THE TASK = Rewrite the listing below, swapping "a particular element" for "a specific element" everywhere it occurs and leaving everything else untouched.

*** Opening LISTED ENTRIES ***

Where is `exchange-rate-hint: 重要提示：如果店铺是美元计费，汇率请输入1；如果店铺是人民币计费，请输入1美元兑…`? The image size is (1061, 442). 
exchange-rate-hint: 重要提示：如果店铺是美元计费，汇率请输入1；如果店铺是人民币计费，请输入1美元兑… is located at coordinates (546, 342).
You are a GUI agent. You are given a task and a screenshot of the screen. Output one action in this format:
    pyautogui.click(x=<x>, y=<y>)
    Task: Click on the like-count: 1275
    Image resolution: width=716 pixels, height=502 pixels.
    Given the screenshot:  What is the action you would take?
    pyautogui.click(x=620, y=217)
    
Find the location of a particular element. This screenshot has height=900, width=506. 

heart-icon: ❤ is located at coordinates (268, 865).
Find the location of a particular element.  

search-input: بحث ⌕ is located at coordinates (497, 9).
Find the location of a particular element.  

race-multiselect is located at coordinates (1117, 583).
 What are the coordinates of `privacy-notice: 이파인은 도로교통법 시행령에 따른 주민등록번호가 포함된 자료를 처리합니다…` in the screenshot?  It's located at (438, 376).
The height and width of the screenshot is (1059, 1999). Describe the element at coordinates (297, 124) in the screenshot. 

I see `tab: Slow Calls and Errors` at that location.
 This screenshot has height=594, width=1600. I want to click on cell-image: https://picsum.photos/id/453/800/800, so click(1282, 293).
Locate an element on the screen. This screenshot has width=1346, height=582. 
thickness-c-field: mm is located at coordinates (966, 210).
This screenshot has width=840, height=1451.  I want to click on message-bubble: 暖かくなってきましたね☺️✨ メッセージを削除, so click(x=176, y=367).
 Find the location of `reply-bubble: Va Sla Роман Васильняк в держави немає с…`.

*** Closing LISTED ENTRIES ***

ANSWER AREA =
Where is `exchange-rate-hint: 重要提示：如果店铺是美元计费，汇率请输入1；如果店铺是人民币计费，请输入1美元兑…`? The image size is (1061, 442). 
exchange-rate-hint: 重要提示：如果店铺是美元计费，汇率请输入1；如果店铺是人民币计费，请输入1美元兑… is located at coordinates (546, 342).
You are a GUI agent. You are given a task and a screenshot of the screen. Output one action in this format:
    pyautogui.click(x=<x>, y=<y>)
    Task: Click on the like-count: 1275
    Image resolution: width=716 pixels, height=502 pixels.
    Given the screenshot:  What is the action you would take?
    pyautogui.click(x=620, y=217)
    
Find the location of a specific element. This screenshot has height=900, width=506. 

heart-icon: ❤ is located at coordinates (268, 865).
Find the location of a specific element.  

search-input: بحث ⌕ is located at coordinates (497, 9).
Find the location of a specific element.  

race-multiselect is located at coordinates (1117, 583).
 What are the coordinates of `privacy-notice: 이파인은 도로교통법 시행령에 따른 주민등록번호가 포함된 자료를 처리합니다…` in the screenshot?  It's located at (438, 376).
The height and width of the screenshot is (1059, 1999). Describe the element at coordinates (297, 124) in the screenshot. 

I see `tab: Slow Calls and Errors` at that location.
 This screenshot has height=594, width=1600. I want to click on cell-image: https://picsum.photos/id/453/800/800, so click(1282, 293).
Locate an element on the screen. This screenshot has width=1346, height=582. 
thickness-c-field: mm is located at coordinates (966, 210).
This screenshot has width=840, height=1451.  I want to click on message-bubble: 暖かくなってきましたね☺️✨ メッセージを削除, so click(x=176, y=367).
 Find the location of `reply-bubble: Va Sla Роман Васильняк в держави немає с…`.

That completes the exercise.